In Elko!
In the spring of 2026, visitors walking into the Leonard Student Center at Great Basin College in Elko, Nevada, encounter something that feels less like a conventional art exhibit and more like stepping inside a living metaphor. Mounted across the walls is the Honeycomb Project, a sprawling installation made of countless wooden hexagons, each one its own tiny artwork, all fitting together into a single, intricate whole. The effect is at once visually striking and quietly symbolic: it suggests that community is not a vague idea, but something you can literally see, tile by tile.

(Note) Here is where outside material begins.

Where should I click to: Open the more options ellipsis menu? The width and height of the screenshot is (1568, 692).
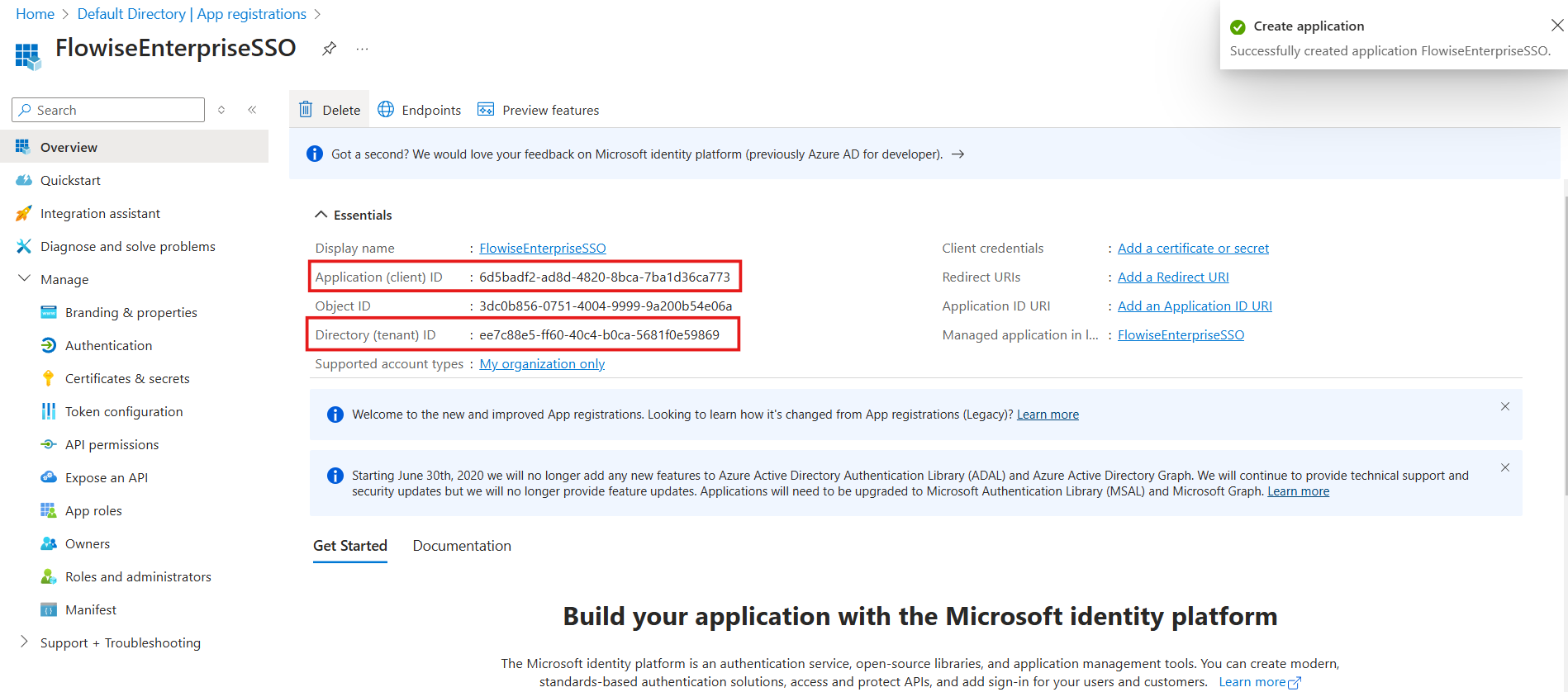click(x=362, y=49)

The Honeycomb Project is the brainchild of Nevada artist and educator Candace Garlock, who has spent years exploring how collaborative art can knit together people and places. Her earlier project, “NV Awe: Tiny Treasures,” invited participants to transform small wooden discs into miniature celebrations of Nevada; the enthusiastic response to that effort became the seed for this larger, more ambitious honeycomb concept. In the current project, Garlock and her collaborators use the six‑sided form as a framework for connection: each participant designs a single hexagon, but none of the pieces make full sense in isolation. Only when assembled do they reveal the density and diversity of the community that produced them.

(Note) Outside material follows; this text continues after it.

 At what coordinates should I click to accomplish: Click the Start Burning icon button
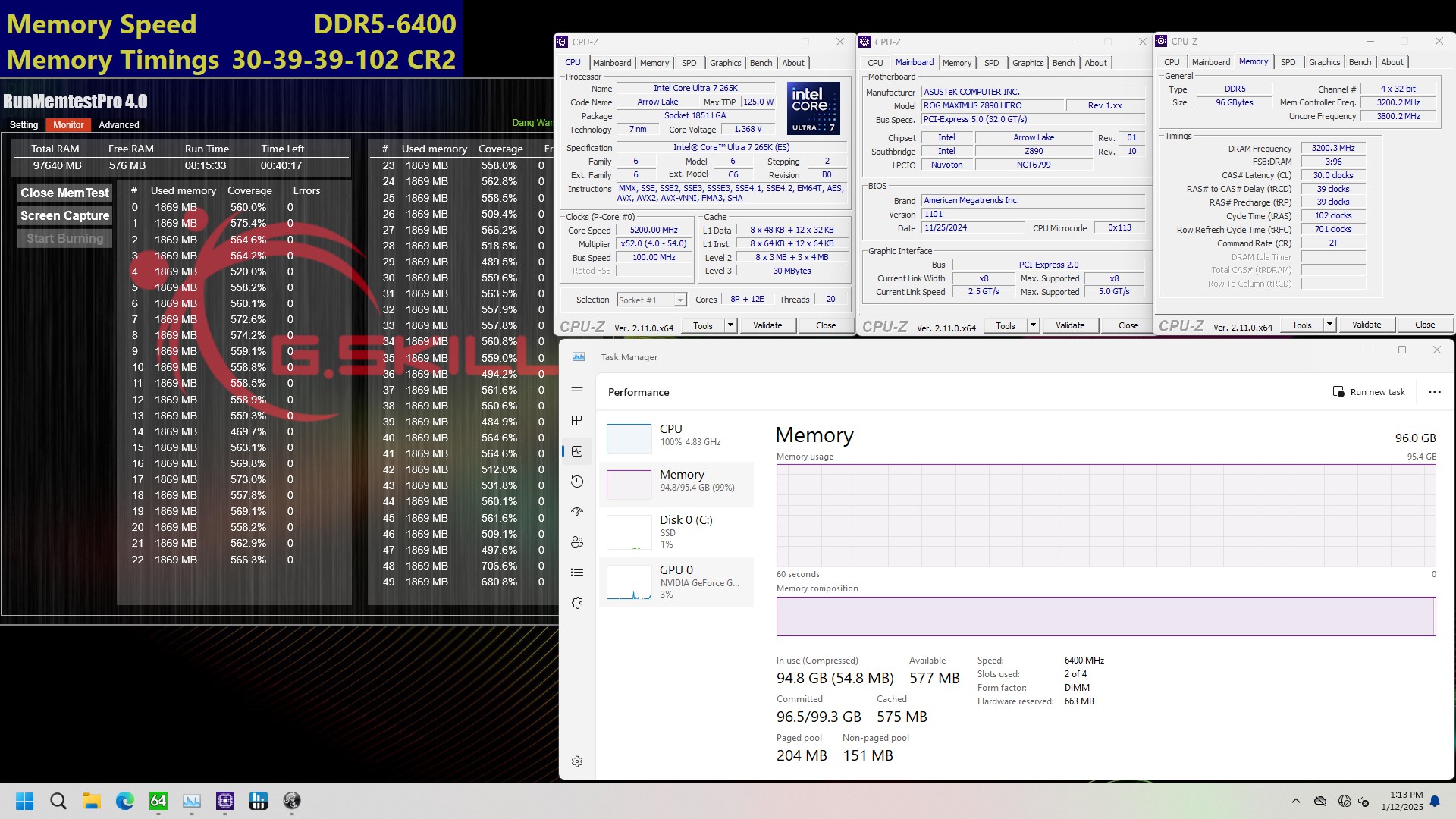(64, 238)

At Great Basin College, the Honeycomb Project is on view for the entire spring 2026 semester, from January 12 through June 8, turning the student center into a temporary hive of creativity. The installation is supported by the college’s Humanities Center, which has built a series of events around it: an artist talk with Garlock in late February invites students and community members to hear the story behind the project, while a hands‑on Gelli‑printing workshop offers a chance to experiment with the same playful, layered techniques that appear on many of the hexagonal tiles. These events underscore that the Honeycomb Project is not just something you look at—it is something you can enter into, learn from, and help sustain.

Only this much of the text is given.